Along my street which year
footsteps sound - my friends are leaving.
My friends slow departure
that darkness outside the windows is pleasing ....
Her death is unbelievable. Never. There is something absurd in this that one does not want to put up with.
Bella (Isabella) Akhatovna Akhmadulina (April 10, 1937 (19370410), Moscow - November 29, 2010, Moscow) - Soviet and Russian poetess, writer, translator, one of the largest Russian lyric poets of the second half of the 20th century. Member of the Union of Russian Writers, Executive Committee of the Russian PEN Center, Society of Friends of the Pushkin Museum of Fine Arts. Honorary Member of the American Academy of Arts and Letters.
Bella Akhmadulina was born on April 10, 1937 in Moscow. Her father is a Tatar by nationality, a deputy minister, and her mother is a Russian of Italian origin, who worked as a translator in the KGB. She started writing poetry in her school years.

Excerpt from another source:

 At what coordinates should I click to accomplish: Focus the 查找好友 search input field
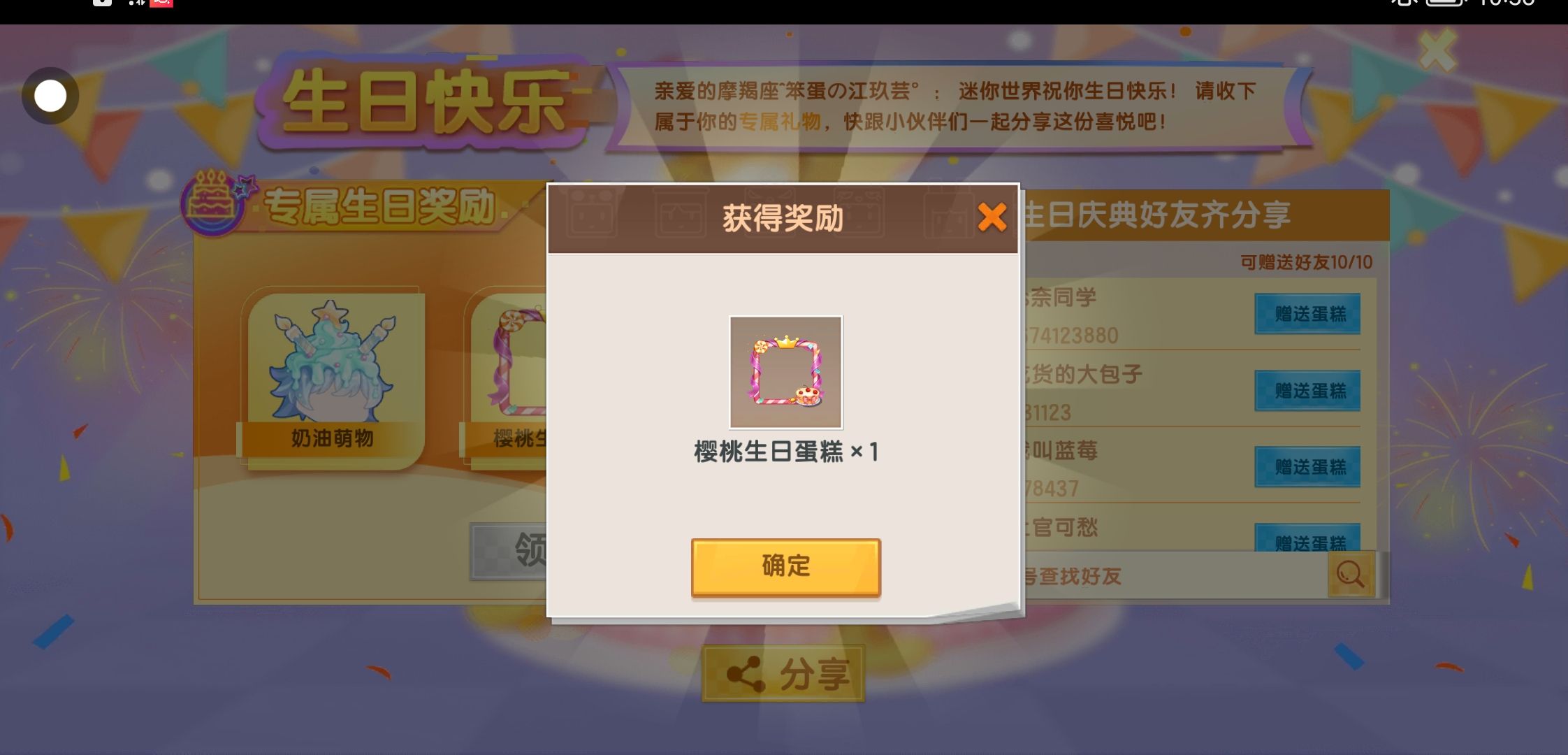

When in 1955 the first poems by Akhmadulina appeared in the magazine "October", it immediately became clear that a real poet had come. Enrolling in the same year at the Literary Institute, she was the queen there, and all the young poets were in love with her, including the compiler of this anthology, who became her first husband. Poets of the older generation - Antokolsky, Svetlov, Lugovskoy - also admired her talent, but she only met Pasternak once on the path, but was too shy to introduce herself to him. Having mastered the assonance "Yevtushenkov's" rhyme, she abruptly turned in a completely different direction - into whispers, rustles, uncertainty, elusiveness.
In 1957, she was criticized in Komsomolskaya Pravda. Graduated from the Literary Institute in 1960.
In 1964, she starred as a journalist in the film There Lives Such a Guy.
The first collection of poems, "String", appeared in 1962. This was followed by the poetry collections "Chills" (1968), "Music Lessons" (1970), "Poems" (1975), "Snowstorm" (1977), "Candle" ( 1977), "Secret" (1983), "Garden" (USSR State Prize, 1989).
Akhmadulina's poetry is characterized by intense lyricism, sophistication of forms, an obvious echo with the poetic tradition of the past.
In the 1970s, the poetess visited Georgia, since then this land has taken a prominent place in her work. Akhmadulina translated N. Baratashvili, G. Tabidze, I. Abashidze and other Georgian authors.
In 1979, Akhmadulina participated in the creation of the literary almanac "Metropol".
In 1993, she signed the Letter of Forty-Two.
Peru Akhmadulina owns memories of contemporary poets, as well as an essay about A. S. Pushkin and M. Yu. Lermontov.
In 2006, Akhmadulina became the hero of the book "Autograph of the Century", in which one of the chapters is dedicated to her.
Akhmadulina was the first wife of Yevgeny Yevtushenko, later - the wife of Yuri Nagibin. From the son of the Balkar classic Kaysyn Kuliev - Eldar Kuliev in 1973, she gave birth to a daughter, Lisa. In 1974 she married theater designer Boris Messerer. Liza Kulieva followed in the footsteps of her mother - she graduated from the Literary Institute, lives in Peredelkino with her husband. The second daughter of the poetess - Anna graduated from the Polygraphic Institute, draws up books as an illustrator.
She died on the evening of November 29, 2010 in an ambulance. According to the husband of the poetess Boris Messerer, death was due to a cardiovascular crisis.
The President of the Russian Federation D. A. Medvedev expressed his official condolences to the relatives and friends of the poetess.
..." a very great Russian poet passed away. And, perhaps, the last major poet with a female name after Anna Akhmatova. Still, let's not forget that Bella Akhmadulina was the only poet in the USSR that Vladimir Nabokov became interested in. Nabokov, who he denied Pasternak and Tvardovsky. Nabokov, who denied everyone who was not of the same aesthetic composition with him. He could not resist the poems of Akhmadulina. And how can one resist them? Against their only sadness, their only pride and some elusive timidity?
“On my street for a year / steps sound - my friends are leaving. / My friends / slow departure / that darkness outside the windows is pleasing ... "
Here are her steps, too, resounded. Gone. To another country. Where someone still continues to type her new poems on a typewriter." - Pavel Basinsky.